▸ **Tasks to perform**:
1. Please return the passage of the salted boiled potatoes thread from "The Slipstream guys" to "(Aug 3, 2008)", word for word.
2. Translate this sentence from the salted boiled potatoes thread into Spanish: "For one thing, potatoes are loaded with potassium, one of the most important minerals for athletes."

▸ **Document section**:
════════════════════
# salted boiled potatoes



## rich caramadre (Jul 31, 2007)

I was over at the mt. bike review forums under endurance racing and saw there were quite a few people advocating eating salted boiled potatoes. My question is why? I see the salt part of it but what do the potatoes bring to the table for this sort of riding? (besides being yummy!)

R


----------



## trickyricky (Jun 5, 2008)

For one thing, potatoes are loaded with potassium, one of the most important minerals for athletes. Salting them would, of course, add sodium, another mineral lost in great quantities by sweaty cyclists. I bake my potatoes because most of their potassium is in the skin and when you boil them, lots of that wonderful potassium gets boiled right out of the skin, into the water and down the drain. What a waste.


----------



## z rocks (Sep 9, 2007)

I've been looking for some food ideas for an upcoming 24solo. I think my gut could handle spuds pretty well. I struggle with nausea after about 16hrs on the bike, almost nothing (liquid or solid) is palatable after that.


----------



## STARNUT (Jun 19, 2005)

because a boiled potato (with the skin removed) is straight starch (aka-jet fuel for bike racers). It's almost instant energy.

It converts quickly to maltodextrin and it's, well,..........as already mentioned, yummy. The maltodextrin is the stuff they get from the brown rice syrup in high quality gu/gels like hammer and gu. Not that high fructose corn syrup crap. The maltodextrin has a slower "burn" than fructose. The trick is that the starch goes about it's hydrolysis process and gives you approx. 50% carbs, 45% maltose, and ~3% glucose. The glucose is taken up instantly while the maltose can take 1 hr to an hour and a half and the carbs are in the 2+ hour range. So............. you have 3 "fuels" for three different times/lengths. _Supposedly_, if your eating this (BRS) stuff (or something that quickly breaks down into it) you can have "fuel" for the duration. In pratice it's a bit different, but non the less effective. The lesson here is that high sugar content gels or drinks are a "flash in the pan" type of fuel and will quickly put you in to caloric defficit. So gel like Accel; gel would be no bueno. You should aim for "_brown rice syrup_" as the sweetner in you gel/gu and eat stuff out of the produce section. I sound like Dr. Oz :lol:. I'm really trying to avoid the trite "sugar rush" argument here.



The Slipstream guys do this (potatoes with skin removed) plus they add parm and olive oil. That = yum


Another one I have used is the sushi rice, egg, bacon, salt, balsamic, and parm "bar". Those things are _*AWESOME*_ in the winter on long rides. I'll make 20 or 30 at a time and eat them for breakfast, and snacks on and off the bike. And rice..............breaks down into.............. maltodextrin.

Starnut (food geek)


----------



## dfarley13 (Aug 3, 2008)

trickyricky said:


> For one thing, potatoes are loaded with potassium, one of the most important minerals for athletes. Salting them would, of course, add sodium, another mineral lost in great quantities by sweaty cyclists. I bake my potatoes because most of their potassium is in the skin and when you boil them, lots of that wonderful potassium gets boiled right out of the skin, into the water and down the drain. What a waste.
════════════════════
▸ **Dataset extract**:
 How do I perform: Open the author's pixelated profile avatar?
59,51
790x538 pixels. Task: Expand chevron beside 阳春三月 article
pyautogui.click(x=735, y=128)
════════════════════
▸ **Exercise results**:
1.
The Slipstream guys do this (potatoes with skin removed) plus they add parm and olive oil. That = yum


Another one I have used is the sushi rice, egg, bacon, salt, balsamic, and parm "bar". Those things are _*AWESOME*_ in the winter on long rides. I'll make 20 or 30 at a time and eat them for breakfast, and snacks on and off the bike. And rice..............breaks down into.............. maltodextrin.

Starnut (food geek)


----------



## dfarley13 (Aug 3, 2008)

2. Por un lado, las papas están cargadas de potasio, uno de los minerales más importantes para los deportistas.